▶ [Your objective]: From the records below, give the number of lines that contain the string "agent", without any other text.

-=-=-

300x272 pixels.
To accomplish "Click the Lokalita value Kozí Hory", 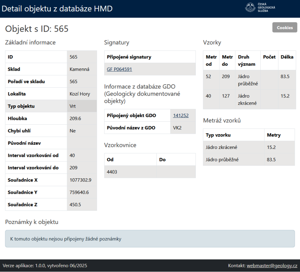I will 80,94.
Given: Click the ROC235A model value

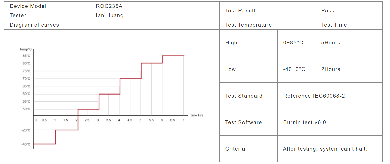Looking at the screenshot, I should [109, 6].
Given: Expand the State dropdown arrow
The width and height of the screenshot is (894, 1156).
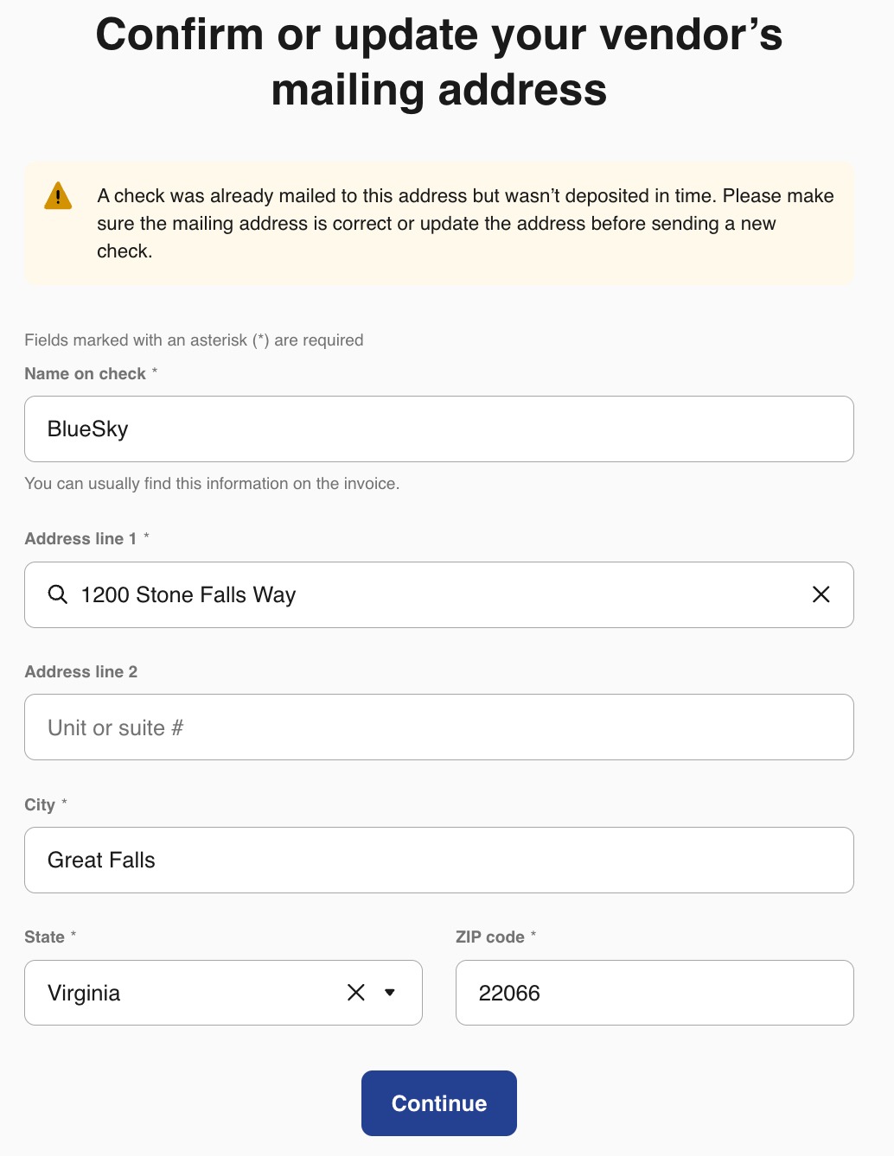Looking at the screenshot, I should pyautogui.click(x=390, y=993).
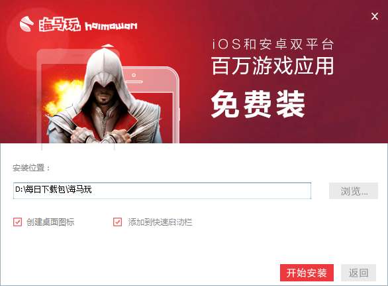Open the 浏览... folder browse dialog
The image size is (388, 286).
pos(354,190)
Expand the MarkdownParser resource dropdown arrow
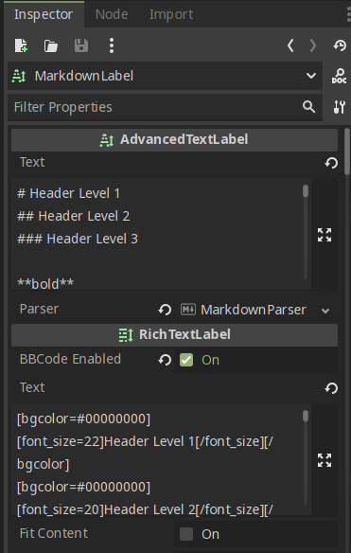 pos(325,311)
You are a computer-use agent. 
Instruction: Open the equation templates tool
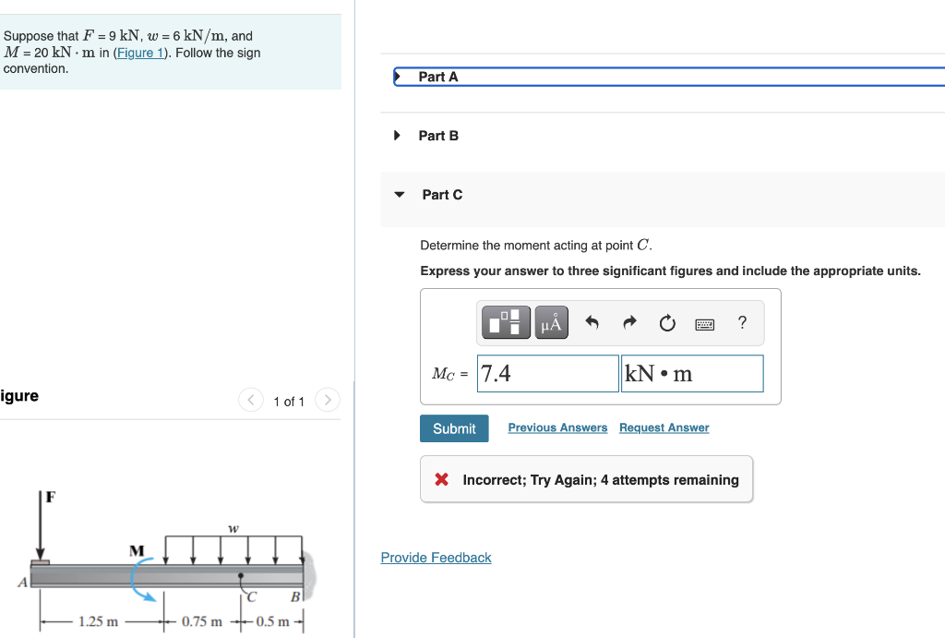(505, 322)
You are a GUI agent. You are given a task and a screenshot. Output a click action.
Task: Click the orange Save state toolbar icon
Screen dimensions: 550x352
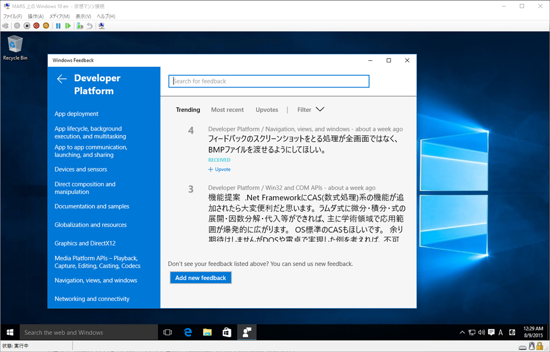click(46, 26)
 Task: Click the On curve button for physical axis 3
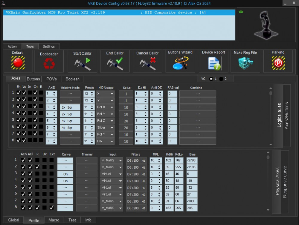[65, 174]
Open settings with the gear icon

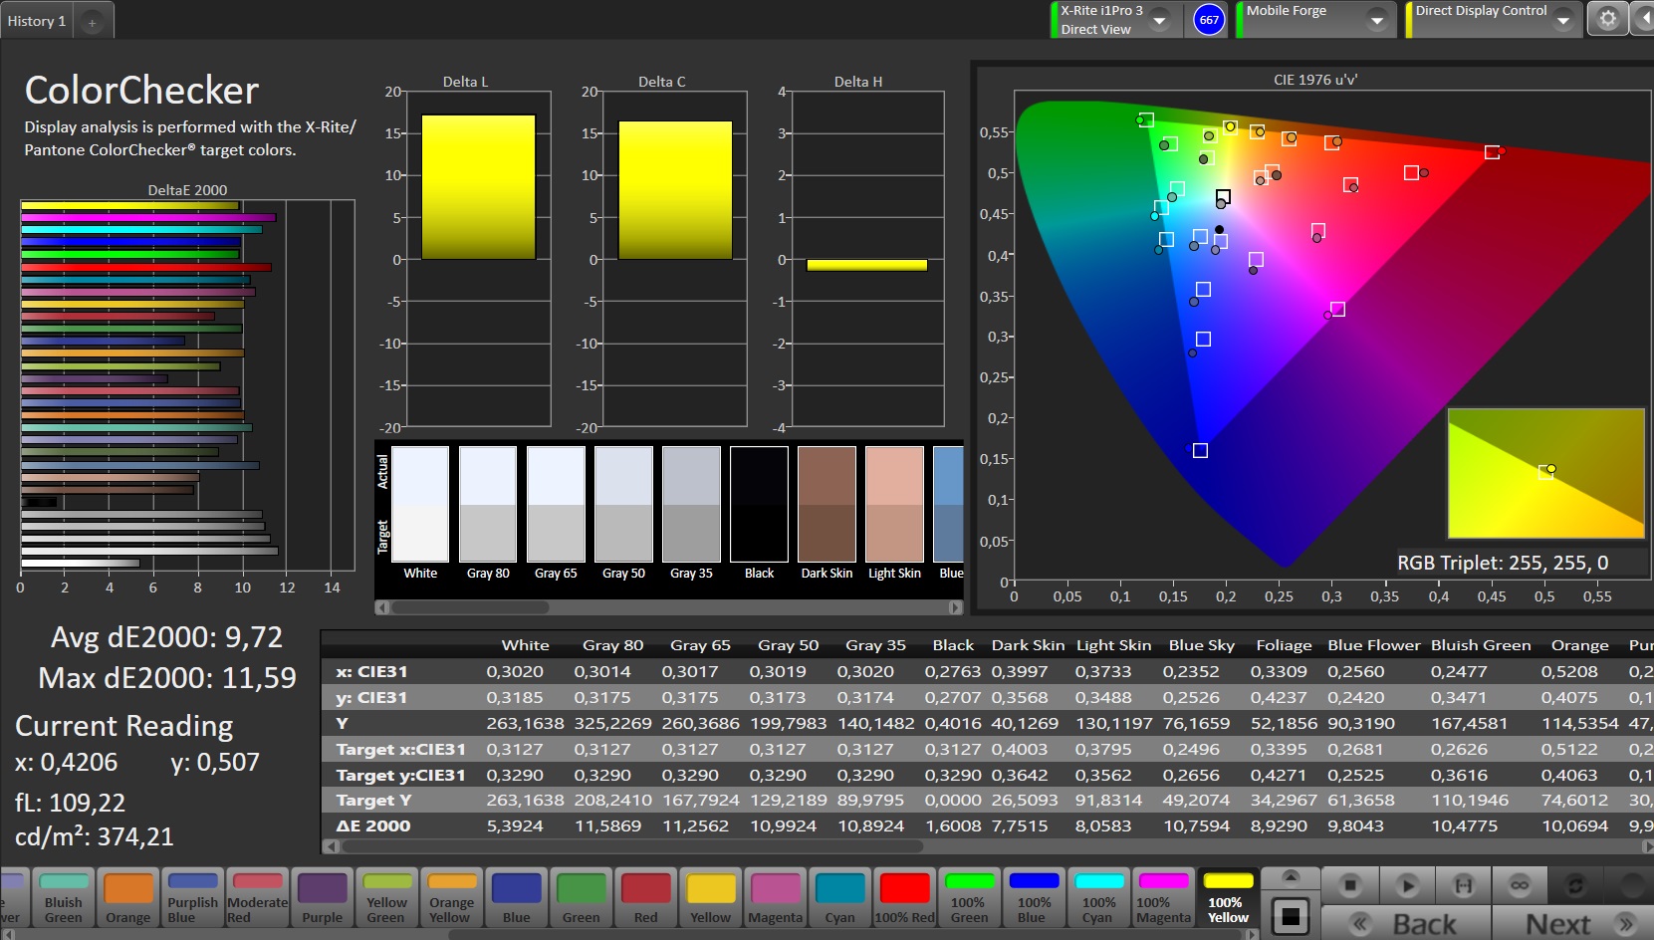click(1607, 19)
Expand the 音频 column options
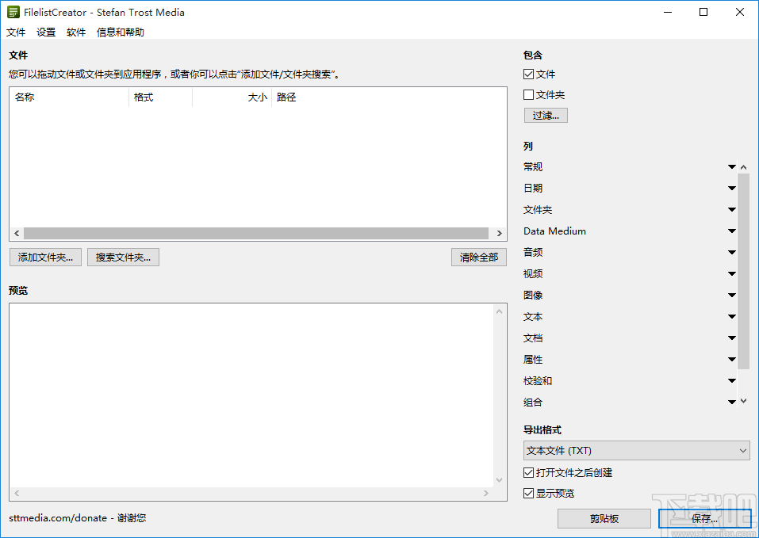The image size is (759, 538). coord(731,252)
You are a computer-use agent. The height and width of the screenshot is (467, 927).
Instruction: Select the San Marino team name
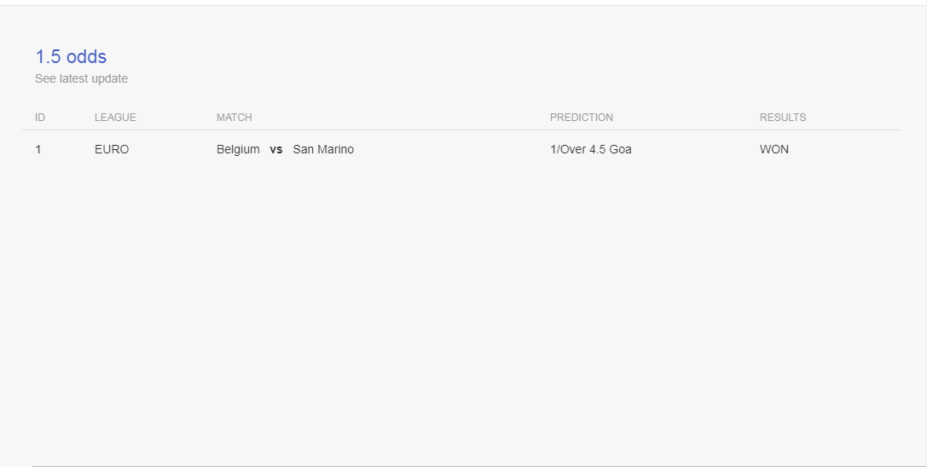(x=323, y=149)
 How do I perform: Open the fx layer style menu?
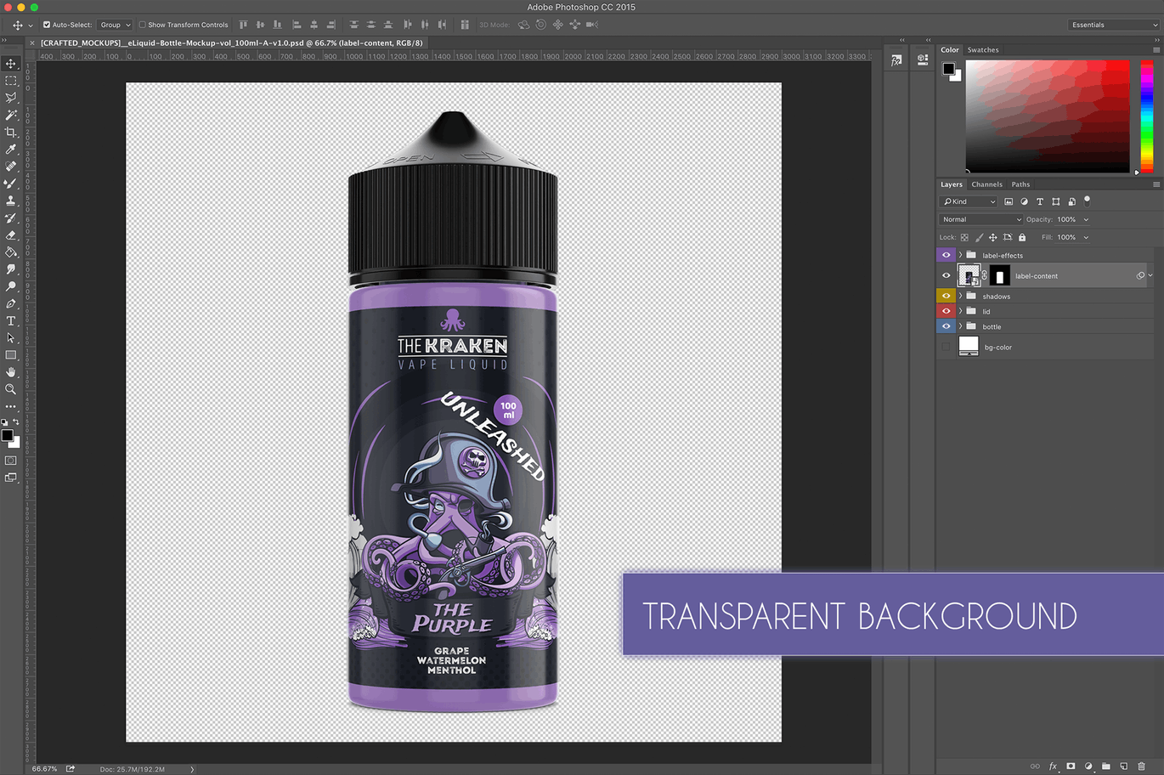[x=1053, y=766]

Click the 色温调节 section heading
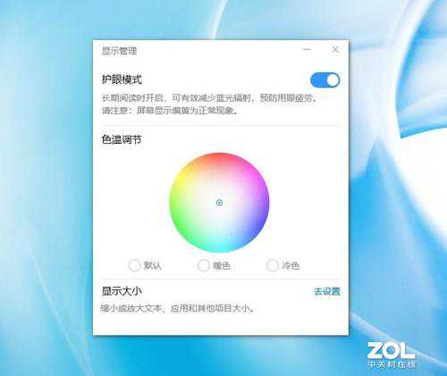coord(122,139)

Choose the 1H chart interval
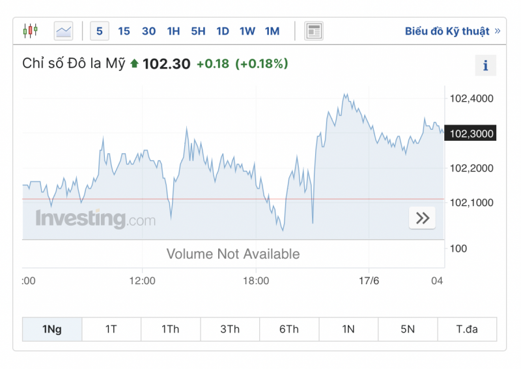point(173,31)
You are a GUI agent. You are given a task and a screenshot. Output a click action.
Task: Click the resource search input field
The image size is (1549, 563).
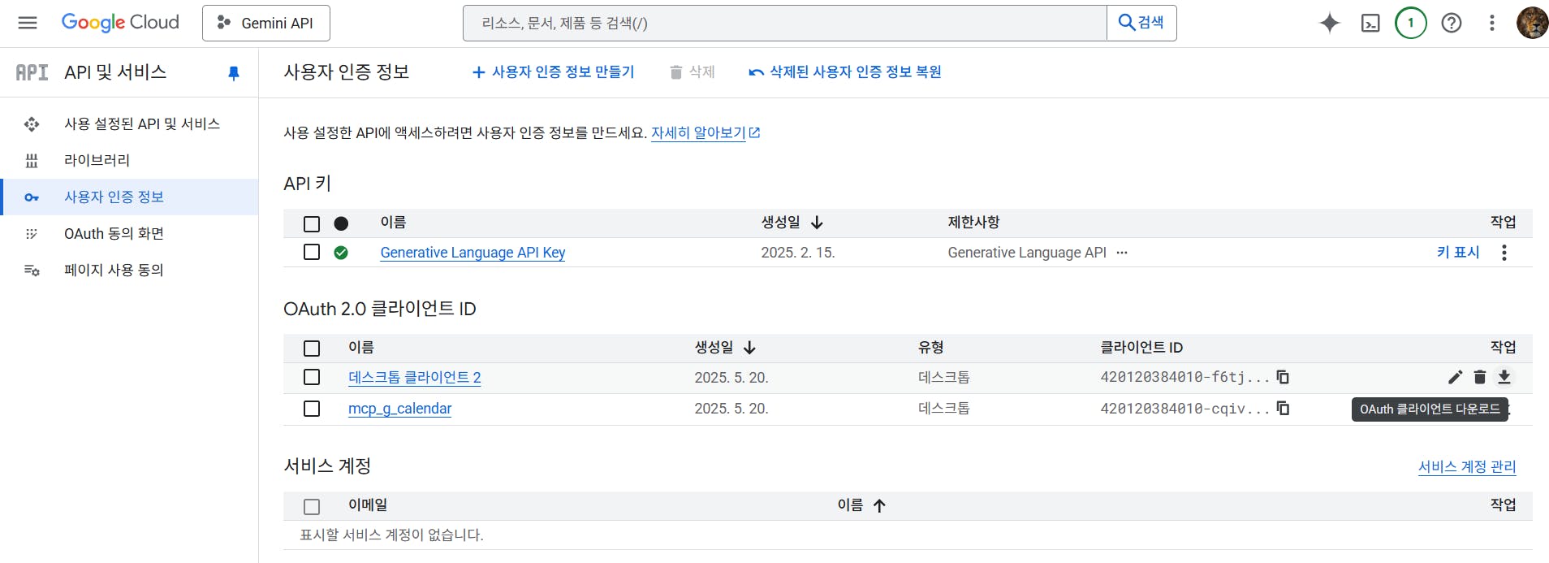coord(784,23)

-=-=-

▶ [Answer for this exercise]: 4